Welcome to nf-gwas!

A Nextflow pipeline to perform genome-wide association studies (GWAS).

This cloud-ready GWAS pipeline allows you to run single variant tests, gene-based tests and interaction testing using REGENIE in an automated and reproducible way.

For single variant tests, the pipeline works with BGEN (e.g. from UK Biobank) or VCF files (e.g. from Michigan Imputation Server). For gene-based tests, we currently support BED files as an input. The output files of the pipeline include results of the association tests (in tabix indexed format, which works with e.g. LocusZoom out of the box), annotated loci tophits and an interactive HTML report with summary statistics and plots.

The single-variant pipeline currently includes the following steps:

Validate phenotype and covariate file (e.g. check file format, replace empty values with NA, create summary statistics)
Convert imputed data in VCF format into the plink2 file format (optional).
Prune micro-array data using plink2 (optional).

-- Information shown --
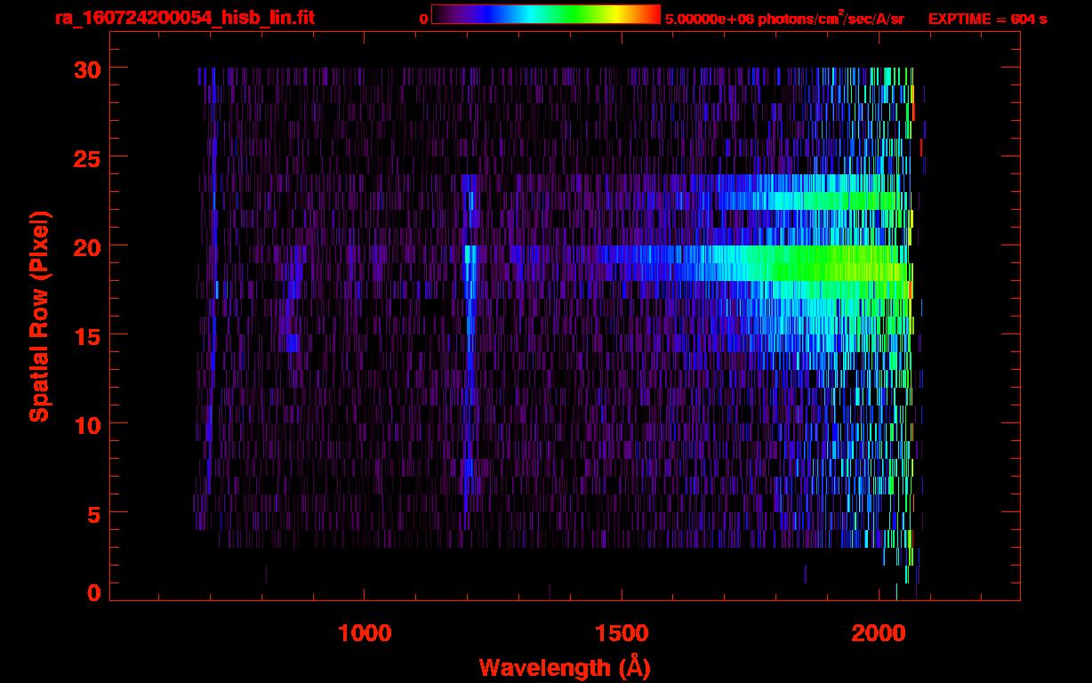Click the ra_160724200054_hisb_lin.fit filename title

-- Directions --
1. Answer these questions from the nf-gwas page, one line each:
(a) Which input file format is currently supported for gene-based tests?
(b) Which tool does the pipeline use to prune micro-array data?
(c) In the validation step, what are empty values in the phenotype and covariate file replaced with?
2. Which kinds of tests does the nf-gwas page say the pipeline can run? List every one.
3. Reproduce the part of the nf-gwas page between "This cloud-ready GWAS" and "create summary statistics)", inclusive.

-- Answers to the exercises --
1.
(a) BED files
(b) plink2
(c) NA

2.
- Single variant tests
- Gene-based tests
- Interaction testing

3.
This cloud-ready GWAS pipeline allows you to run single variant tests, gene-based tests and interaction testing using REGENIE in an automated and reproducible way.

For single variant tests, the pipeline works with BGEN (e.g. from UK Biobank) or VCF files (e.g. from Michigan Imputation Server). For gene-based tests, we currently support BED files as an input. The output files of the pipeline include results of the association tests (in tabix indexed format, which works with e.g. LocusZoom out of the box), annotated loci tophits and an interactive HTML report with summary statistics and plots.

The single-variant pipeline currently includes the following steps:

Validate phenotype and covariate file (e.g. check file format, replace empty values with NA, create summary statistics)